Kevin puso mala cara.
– ¡Pero esas son las tardes que pasamos juntos! ¿Por eso el viernes fuiste a buscarme tan tarde?
– Sí. Pero he estado pensando en ello. ¿Qué te parecería acompañarme a clase? -preguntó Gideon antes de que su hijo llegara a una conclusión equivocada-. Podrías hacer los deberes mientras ves cómo doy clase. Cenaremos en el Jolly Roger primero, y luego iremos a tomar un helado.
– ¿Me dejas ir?
– Claro -las lágrimas que amenazaban con caer desaparecieron de los ojos del chico-. Sé que esto supone un cambio en nuestra rutina, pero no podía decirle que no a Daniel, ¿no te parece?

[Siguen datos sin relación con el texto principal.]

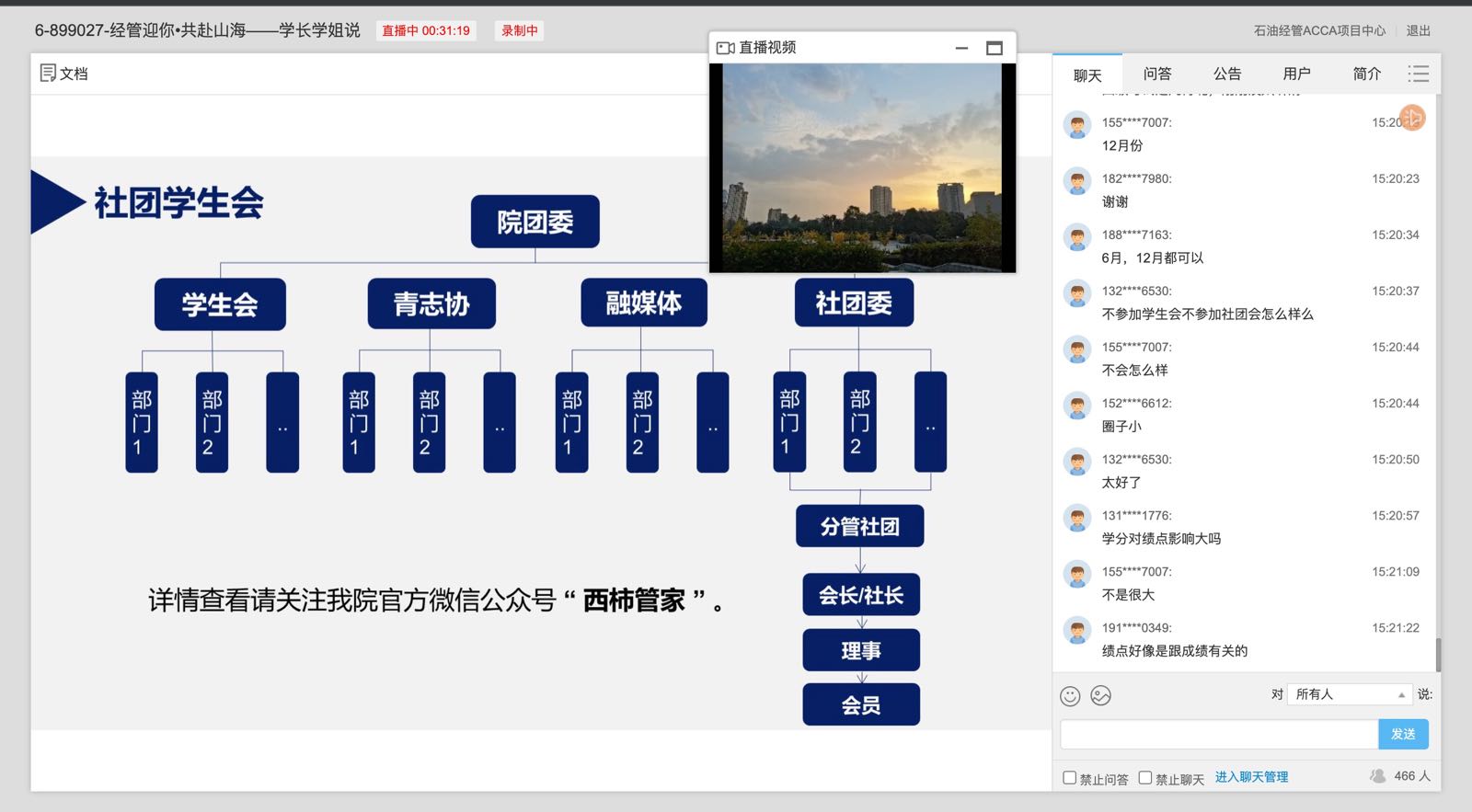Click the send image icon

point(1100,696)
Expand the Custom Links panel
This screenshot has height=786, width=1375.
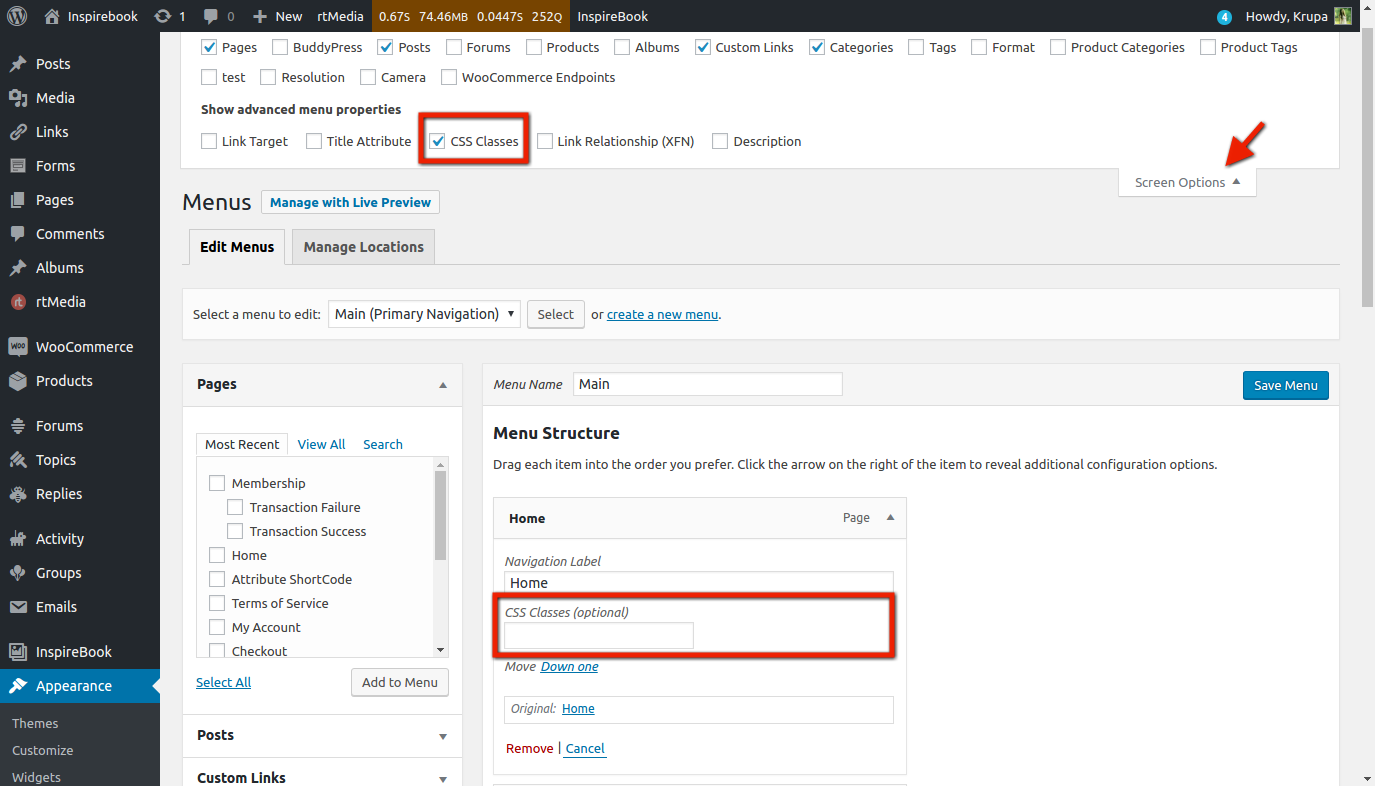point(443,778)
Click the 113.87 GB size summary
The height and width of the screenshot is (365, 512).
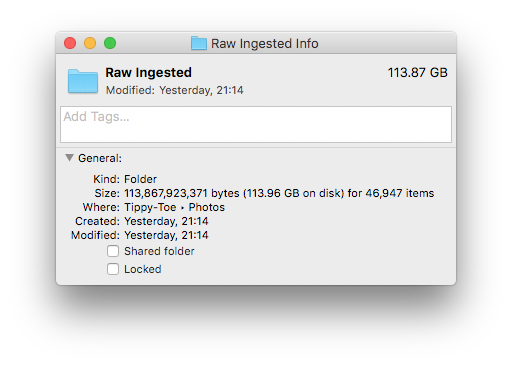click(418, 73)
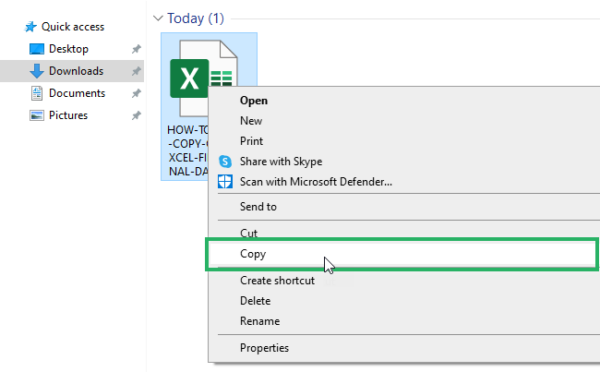
Task: Toggle the pin next to Documents
Action: (136, 93)
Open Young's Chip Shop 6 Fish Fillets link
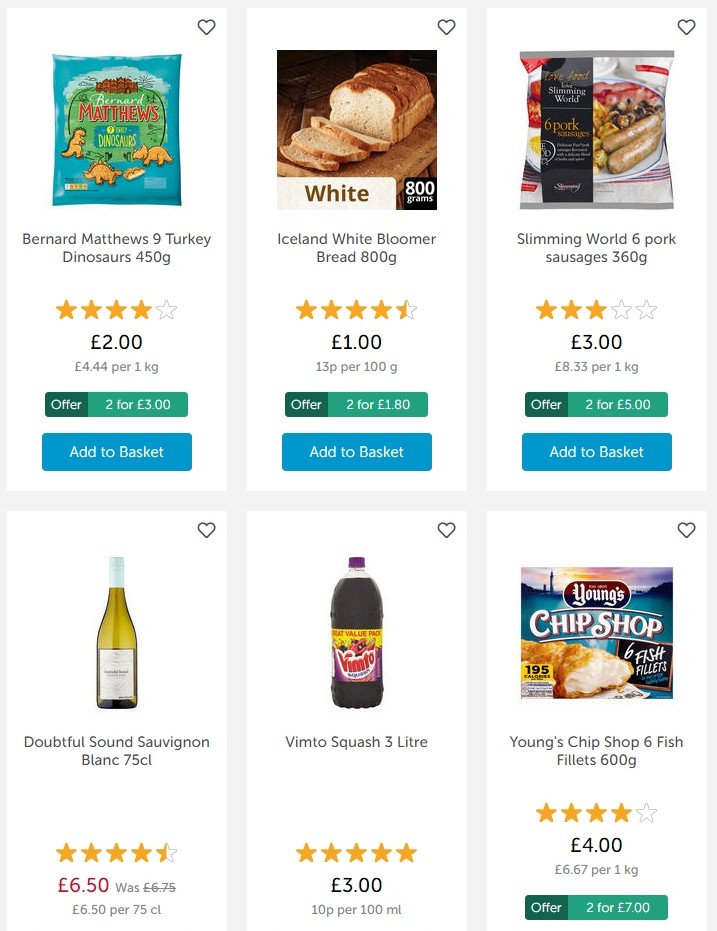 (x=596, y=752)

– Sí, claro. ¿Puedo llevar a Pokey?
– ¿A ti te dejan llevar perros a la escuela? -replicó Gideon.
Kevin dio un suspiro.
– No.
– ¿Sabes qué? Los miércoles saldré pronto de trabajar e iré a buscarte a la salida del colegio. Iremos al parque o a la playa a jugar con Pokey hasta que llegue la hora de irnos a clase. ¿Qué te parece?
– De acuerdo, ¿pero y los viernes?
– Los viernes no puedo salir antes. Pero los fines de semana que te toque pasar conmigo, puedes acompañarme a clase. Esas noches iremos a cenar después de clase.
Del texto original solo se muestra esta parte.